In the process, MediZine circumvents worries such as battling for exposure on overflowing newsstands and compensating for the rising costs of postage. Instead, it co-brands with the pharmacies that carry it for a fee of 14 cents per issue and gets free delivery to its target audience.

Hutchins says he got the idea for MediZine from a 1990 law requiring pharmacists to counsel Medicare and Medicaid patients about their prescriptions. Hutchins created the guidebook to fulfill that need and to take advantage of a targeted market-visitors to the pharmacy counter or the doctor's office.

"The big criticism of DTC is that so many messages fall on deaf ears because there's no way for mass media to target those who have a disease," Hutchins says. "So they spend and spend and spend in the hope of finding a needle in a haystack. With MediZine, we're able to reach a very high concentration of people suffering from various ailments."
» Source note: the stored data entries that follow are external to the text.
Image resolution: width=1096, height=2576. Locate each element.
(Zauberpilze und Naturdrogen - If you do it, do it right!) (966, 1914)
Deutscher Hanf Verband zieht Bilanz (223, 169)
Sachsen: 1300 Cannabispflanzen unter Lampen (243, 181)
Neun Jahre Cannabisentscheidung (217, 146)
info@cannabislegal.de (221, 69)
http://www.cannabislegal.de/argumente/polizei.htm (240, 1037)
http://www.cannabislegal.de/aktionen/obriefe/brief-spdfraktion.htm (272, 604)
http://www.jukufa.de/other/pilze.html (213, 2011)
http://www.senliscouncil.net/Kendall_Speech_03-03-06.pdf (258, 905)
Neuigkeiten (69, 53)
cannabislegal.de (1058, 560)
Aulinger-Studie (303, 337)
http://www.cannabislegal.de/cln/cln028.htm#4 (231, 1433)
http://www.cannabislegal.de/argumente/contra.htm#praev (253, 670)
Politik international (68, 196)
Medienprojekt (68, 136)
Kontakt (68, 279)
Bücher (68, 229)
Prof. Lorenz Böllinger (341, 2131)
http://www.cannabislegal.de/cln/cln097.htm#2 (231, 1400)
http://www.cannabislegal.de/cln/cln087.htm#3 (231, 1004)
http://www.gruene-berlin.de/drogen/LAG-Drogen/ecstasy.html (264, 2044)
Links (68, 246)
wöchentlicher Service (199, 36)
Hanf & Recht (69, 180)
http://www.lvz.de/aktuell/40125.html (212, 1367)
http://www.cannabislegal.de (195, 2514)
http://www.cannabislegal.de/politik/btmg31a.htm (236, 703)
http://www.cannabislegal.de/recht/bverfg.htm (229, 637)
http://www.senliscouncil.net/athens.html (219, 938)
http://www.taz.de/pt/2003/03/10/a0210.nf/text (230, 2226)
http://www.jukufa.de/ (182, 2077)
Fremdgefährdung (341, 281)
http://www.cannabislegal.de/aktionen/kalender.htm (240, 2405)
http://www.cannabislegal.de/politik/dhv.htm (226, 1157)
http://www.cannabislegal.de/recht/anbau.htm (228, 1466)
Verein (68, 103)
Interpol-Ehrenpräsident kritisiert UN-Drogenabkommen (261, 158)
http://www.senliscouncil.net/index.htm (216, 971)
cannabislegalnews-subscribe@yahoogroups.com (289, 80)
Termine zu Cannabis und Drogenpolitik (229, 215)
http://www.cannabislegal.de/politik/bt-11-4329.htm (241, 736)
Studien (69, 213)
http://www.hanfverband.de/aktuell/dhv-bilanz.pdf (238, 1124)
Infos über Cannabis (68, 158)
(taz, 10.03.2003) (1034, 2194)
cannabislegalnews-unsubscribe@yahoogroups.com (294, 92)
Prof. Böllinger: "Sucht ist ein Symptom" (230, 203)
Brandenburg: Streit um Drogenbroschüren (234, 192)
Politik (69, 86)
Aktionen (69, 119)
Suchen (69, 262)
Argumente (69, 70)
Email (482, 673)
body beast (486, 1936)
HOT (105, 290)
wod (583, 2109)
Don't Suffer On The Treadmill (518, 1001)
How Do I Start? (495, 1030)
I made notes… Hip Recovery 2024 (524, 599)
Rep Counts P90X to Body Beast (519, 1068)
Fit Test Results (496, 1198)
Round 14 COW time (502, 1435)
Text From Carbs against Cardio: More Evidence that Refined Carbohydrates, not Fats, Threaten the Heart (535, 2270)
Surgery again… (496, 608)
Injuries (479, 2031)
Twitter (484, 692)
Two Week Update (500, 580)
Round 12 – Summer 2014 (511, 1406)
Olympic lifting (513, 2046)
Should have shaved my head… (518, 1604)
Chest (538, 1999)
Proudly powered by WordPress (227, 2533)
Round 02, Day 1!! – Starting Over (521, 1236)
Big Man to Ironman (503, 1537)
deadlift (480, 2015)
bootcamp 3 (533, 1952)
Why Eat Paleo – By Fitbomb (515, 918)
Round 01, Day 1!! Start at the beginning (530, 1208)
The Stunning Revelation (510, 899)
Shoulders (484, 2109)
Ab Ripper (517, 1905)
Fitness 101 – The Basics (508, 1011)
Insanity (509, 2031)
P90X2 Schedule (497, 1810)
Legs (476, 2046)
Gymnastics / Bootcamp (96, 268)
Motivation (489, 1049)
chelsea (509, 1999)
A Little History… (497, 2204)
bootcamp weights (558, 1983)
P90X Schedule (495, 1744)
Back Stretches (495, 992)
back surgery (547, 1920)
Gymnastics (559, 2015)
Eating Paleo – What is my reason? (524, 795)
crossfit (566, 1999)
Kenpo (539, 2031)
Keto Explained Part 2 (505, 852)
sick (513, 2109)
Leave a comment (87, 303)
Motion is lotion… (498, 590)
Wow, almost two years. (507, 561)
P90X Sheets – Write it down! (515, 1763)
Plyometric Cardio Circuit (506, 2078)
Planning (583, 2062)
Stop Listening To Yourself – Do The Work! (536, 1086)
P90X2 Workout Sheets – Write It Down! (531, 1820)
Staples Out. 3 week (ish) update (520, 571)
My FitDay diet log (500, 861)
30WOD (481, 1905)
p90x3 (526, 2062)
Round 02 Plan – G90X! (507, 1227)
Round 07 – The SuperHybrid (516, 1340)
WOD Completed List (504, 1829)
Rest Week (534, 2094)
MediZine has done well in that market. It was named the 11th-largest magazine in the United States-just behind People-and its circulation has outpaced even longtime leader Prevention.

The magazine's latest venture is on the Internet, where it provides news, information, and pharmacy links to subscribing drug chains for an annual fee of $50,000–$100,000. It also compiles health news from top online content providers, including Medical Economics, Screaming Media, First Data Bank, and

"There are more than 15,000 sites on the Web with health content," Hutchins says. "But because we picked the top information providers out there and combined them all into one super site, we've got something different."

MediZine will continue to expand in 2001, adding prevention and wellness topics to its traditional pharmaceutical fare. Hutchins also has plans for custom publications-for example, an advertiser-sponsored supplement about lowering cholesterol.